L’acception courante du mot ou la lecture pessimiste qu’en proposent certains chercheurs (Ciccarelli, 2004) laisse penser que le quotidien serait presque inintéressant du fait de sa répétitivité, du fait de sa banalité. Or il n’est pas un tout amorphe, « plat », sans aspérités et sans tensions, sans vitalité. En réalité, il s’agit d’un objet complexe. Il possède en lui-même une dynamique et « oblige » (de Certeau, 1994, p. 26). Ainsi, pour la phénoménologie, « [le] “monde de la vie quotidienne” recouvre le monde intersubjectif qui existait bien avant que nous soyons nés, le monde que d’autres, nos prédécesseurs, ont expérimenté et interprété comme un monde organisé.
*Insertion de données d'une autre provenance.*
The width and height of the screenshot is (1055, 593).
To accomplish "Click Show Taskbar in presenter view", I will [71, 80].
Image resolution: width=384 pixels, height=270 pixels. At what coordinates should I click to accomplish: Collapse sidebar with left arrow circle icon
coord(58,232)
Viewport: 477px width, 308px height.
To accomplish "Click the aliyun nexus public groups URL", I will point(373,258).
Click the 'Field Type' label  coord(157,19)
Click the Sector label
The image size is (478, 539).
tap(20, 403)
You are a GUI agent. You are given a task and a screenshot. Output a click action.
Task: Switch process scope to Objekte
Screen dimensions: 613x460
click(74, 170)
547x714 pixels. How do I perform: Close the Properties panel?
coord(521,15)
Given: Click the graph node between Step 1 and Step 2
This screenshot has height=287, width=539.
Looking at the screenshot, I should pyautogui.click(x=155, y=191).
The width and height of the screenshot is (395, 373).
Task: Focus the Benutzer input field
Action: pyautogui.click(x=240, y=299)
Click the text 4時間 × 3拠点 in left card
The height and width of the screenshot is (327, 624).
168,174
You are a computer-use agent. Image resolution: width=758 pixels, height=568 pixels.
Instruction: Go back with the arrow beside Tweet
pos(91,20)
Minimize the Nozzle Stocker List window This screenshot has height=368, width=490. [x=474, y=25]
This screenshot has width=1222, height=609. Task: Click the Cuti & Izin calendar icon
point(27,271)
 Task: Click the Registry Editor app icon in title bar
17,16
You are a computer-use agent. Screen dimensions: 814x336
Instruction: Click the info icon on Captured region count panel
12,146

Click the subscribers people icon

Il est maintenant donné à notre expérience et à notre interprétation. […] Le monde de la vie quotidienne est la scène et l’objet de nos actions et interactions » (Schütz, [1971/1987] 2008, p. 105).

Cette approche du quotidien et de l’ordinaire, comme lieu d’accumulation d’expériences, invite à penser qu’il est le terreau nécessaire au surgissement d’une expérience particulière, voire unique.

Quotidien et ordinaire ont à voir avec l’extraordinaire mais ne lui sont pas forcément opposés (Devanne et Le Floch, 2008  ; Bégout, 2010).

Pour Bernard Fernandez13, la non-opposition sémantique entre les deux termes trouve aussi sa source dans le fait que ce qui peut être vécu comme extraordinaire par certains (les voyageurs) « ne relève pas forcément d’un fait insolite pour le local » (Fernandez, 2002, p. 155) ; d’où sa proposition de l’existence d’un « quotidien extra-ordinaire » (ibid., p. 153) qui serait suivant les cas accessible et « aux touristes » et « aux locaux » ou bien qui serait « au détour d’une scène de vie », un moment où « l’altérité radicale resurgit dans son irréductibilité qui est aussi un mouvement dynamique non statique » (ibid., p. 153 sq.).